Combine the water, sugar, and salt in a medium-sized saucepan and bring to a gentle simmer. Reduce the heat and stir for a couple of minutes or until the sugar is fully dissolved.
Remove from the heat, add the lime juice and rosewater to the syrup and transfer it to a shallow freezer-safe glass or metal dish, and place in the freezer, uncovered for 30 minutes.
Prepare the noodles by bringing the water to a boil in a medium-sized pot. Add the rice noodles and continue to boil on medium-high heat, uncovered for 2 minutes.
Turn the heat off, cover, and allow to sit for 5 minutes. The time may vary depending on the type of rice or vermicelli noodles. The noodles should be soft at this stage but still hold their shape.
Strain the noodles through a fine-mesh strainer, rinse with cold water and allow to drip dry. Using kitchen scissors or a knife, cut the noodles into 1 inch pieces and set them aside.
Remove the partially cooled syrup from the freezer after the initial 30 minutes, add the noodles and mix well. Place the noodles and syrup back in the freezer for one hour, uncovered.
Remove the noodles from the freezer, and using a fork, begin scraping the frozen parts from the sides of the dish and mixing them back to the center.
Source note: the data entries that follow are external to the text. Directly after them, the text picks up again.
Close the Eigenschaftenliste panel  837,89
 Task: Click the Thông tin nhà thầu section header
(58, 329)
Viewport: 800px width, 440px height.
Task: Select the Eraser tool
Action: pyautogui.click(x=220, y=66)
Place the noodles back in the freezer for another hour before repeating the scraping and stirring.
Repeat one last time. At this stage, the noodles should be crispy and the syrup should have turned into a slushy semi-frozen granita texture.
To serve, scrape the noodles with a fork and place them into an individual serving bowl along with a wedge of fresh lime.
Top the Faloodeh with your choice of topping.